# Frying a Whole Eggplant



## patpat (Sep 3, 2010)

I have never cooked eggplant and had the most marvelous eggplant recently.  It was fried whole and just before serving, they split it open and filled it with a creamy parmesan Shrimp & crab mixture.  I have no idea how long to try and fry a whole eggplant.  Any suggestions?


----------



## siduri (Aug 13, 2006)

Are you sure it was fried and not roasted?  Never heard of it. It sounds interesting.  But frying an eggplant whole would require a ton of oil!


----------



## patpat (Sep 3, 2010)

Apparently I was wrong, it wasn't fried whole.  From the menu -  whole eggplant hollowed out and breaded then fried and stuffed with sauteed shrimp and blue crab and filled with creamy
   white-wine parmesan cheese


----------



## siduri (Aug 13, 2006)

That makes a little more sense, but it still would require a lot of oil.  Not a problem in a professional kitchen. 

Sorry i can;t help you with the recipe, but you might want to try to fry slices of eggplant (you can flour, dip in egg and then in breadcrumbs and fry in a frying pan with enough oil to sort of float) and then rather than fill it, top it with something similar.  It would be a dish rather than a bowl, so not as pretty in presentation, but still ok. 

Actually, fried eggplant is a very wonderful dish in itself.


----------



## kyheirloomer (Feb 1, 2007)

Siduri, I don't think it would take an inordinate amount of oil. If I'm envisioning it right, they split the eggplant, hollow out each half, bread and fry. These "boats" are then filled with the seafood (and, likely, popped under the broiler for a minute or two).

That wouldn't take any more oil than frying chicken or potatoes or anything of like nature.

PatPat: My guess would be that the eggplant flesh, which is removed from the shells, gets chopped up and likely sauteed, to become part of the seafood filling. The filling is likely a morney sauce binding the (cooked) shrimp and crab together.

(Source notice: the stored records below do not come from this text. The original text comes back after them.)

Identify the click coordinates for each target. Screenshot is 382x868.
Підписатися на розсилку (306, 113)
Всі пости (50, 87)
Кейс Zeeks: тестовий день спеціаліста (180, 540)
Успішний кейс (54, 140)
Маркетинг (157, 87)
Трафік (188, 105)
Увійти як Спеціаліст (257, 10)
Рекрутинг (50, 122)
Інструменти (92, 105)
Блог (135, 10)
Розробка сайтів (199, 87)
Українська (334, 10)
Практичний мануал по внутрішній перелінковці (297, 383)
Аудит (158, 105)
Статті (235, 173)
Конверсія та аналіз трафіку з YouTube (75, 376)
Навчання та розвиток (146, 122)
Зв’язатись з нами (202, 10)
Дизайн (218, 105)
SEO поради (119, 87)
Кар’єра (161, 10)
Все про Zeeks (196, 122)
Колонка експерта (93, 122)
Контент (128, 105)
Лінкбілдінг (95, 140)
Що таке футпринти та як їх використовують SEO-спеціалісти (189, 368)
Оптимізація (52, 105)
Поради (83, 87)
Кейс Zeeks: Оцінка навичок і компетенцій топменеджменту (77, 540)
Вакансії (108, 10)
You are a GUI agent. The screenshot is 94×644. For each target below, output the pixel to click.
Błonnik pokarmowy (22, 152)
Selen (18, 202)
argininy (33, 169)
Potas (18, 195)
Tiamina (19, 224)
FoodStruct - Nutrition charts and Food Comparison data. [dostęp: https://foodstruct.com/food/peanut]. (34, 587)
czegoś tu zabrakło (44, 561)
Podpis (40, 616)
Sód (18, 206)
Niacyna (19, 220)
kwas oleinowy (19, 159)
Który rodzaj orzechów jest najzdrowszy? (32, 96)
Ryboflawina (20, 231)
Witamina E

Sounds good. I'm gonna have to try something like it.


----------



## cookinmt (Aug 3, 2010)

That doesn't just sound good, that sounds positively delicious. Pretty sure I've put on five pounds since joining CT.

/img/vbsmilies/smilies/thumb.gif


----------



## boar_d_laze (Feb 13, 2008)

There are eggplants and then there are eggplants.  It wouldn't take that much oil to fry a split Japanese eggplant, for instance.  Small eggplants stuffed with seafood are dim-sum staples. 

I can't remember the name of the "creamy parmesan with seafood" sauce/filling described here, but it's become a staple of American cooking.  I'm not sure, but think it started in NOLA, and when it's made with crayfish tails is called "Carolyn." 

BDL


----------



## siduri (Aug 13, 2006)

KYHeirloomer said:


> Siduri, I don't think it would take an inordinate amount of oil. If I'm envisioning it right, they split the eggplant, hollow out each half, bread and fry. These "boats" are then filled with the seafood (and, likely, popped under the broiler for a minute or two).


Well, my impression is that if it's a regular-sized eggplant, and you cut it in half, the depth of the shell would be at least an inch and a half or more - and if it were hollowed out before frying, you'd want to fry the inside too, so the whole thing should be covered in oil, which would have to be hot and stay hot. Actually here we have very thin eggplants too, but in the states they;re pretty thick if I remember right. Kind of complicated to fry a concave thing like that. I can see in a big deep fryer, but not in a frying pan for sure.



boar_d_laze said:


> There are eggplants and then there are eggplants. It wouldn't take that much oil to fry a split Japanese eggplant, for instance.


Yes, exactly. But to be stuffed with all that stuff, it sounds like a bigger one was used.


----------



## homemadecook (Jan 27, 2010)

I think am gonna have fried eggplants for today. thanks for the tips. /img/vbsmilies/smilies/smile.gif


----------